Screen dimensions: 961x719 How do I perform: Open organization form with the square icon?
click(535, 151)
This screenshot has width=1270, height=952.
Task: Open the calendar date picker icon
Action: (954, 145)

§ Problem details:
Edit the items above so that "square" becomes "gray", keeping everything else the same.

§ Complete response:
Screen dimensions: 961x719 How do I perform: Open organization form with the gray icon?
click(535, 151)
This screenshot has width=1270, height=952.
Task: Open the calendar date picker icon
Action: (954, 145)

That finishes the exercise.